Start Given records
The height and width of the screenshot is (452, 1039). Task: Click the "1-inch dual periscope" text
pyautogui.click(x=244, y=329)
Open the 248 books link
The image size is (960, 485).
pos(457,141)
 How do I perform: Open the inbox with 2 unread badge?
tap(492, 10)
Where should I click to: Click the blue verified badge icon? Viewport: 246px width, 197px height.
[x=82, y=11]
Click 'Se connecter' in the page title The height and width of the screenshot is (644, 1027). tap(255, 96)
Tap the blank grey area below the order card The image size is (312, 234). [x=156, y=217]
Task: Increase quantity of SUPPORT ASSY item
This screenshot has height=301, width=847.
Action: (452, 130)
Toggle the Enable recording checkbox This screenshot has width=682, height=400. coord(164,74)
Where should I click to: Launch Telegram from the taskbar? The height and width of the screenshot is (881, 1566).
End Given records
» Goal:
Copy every line of the records above verbatim.

» Written solution:
The height and width of the screenshot is (452, 1039). Task: Click the "1-inch dual periscope" text
pyautogui.click(x=244, y=329)
Open the 248 books link
The image size is (960, 485).
pos(457,141)
 How do I perform: Open the inbox with 2 unread badge?
tap(492, 10)
Where should I click to: Click the blue verified badge icon? Viewport: 246px width, 197px height.
[x=82, y=11]
Click 'Se connecter' in the page title The height and width of the screenshot is (644, 1027). tap(255, 96)
Tap the blank grey area below the order card The image size is (312, 234). [x=156, y=217]
Task: Increase quantity of SUPPORT ASSY item
This screenshot has height=301, width=847.
Action: (452, 130)
Toggle the Enable recording checkbox This screenshot has width=682, height=400. coord(164,74)
Where should I click to: Launch Telegram from the taskbar? The height and width of the screenshot is (881, 1566).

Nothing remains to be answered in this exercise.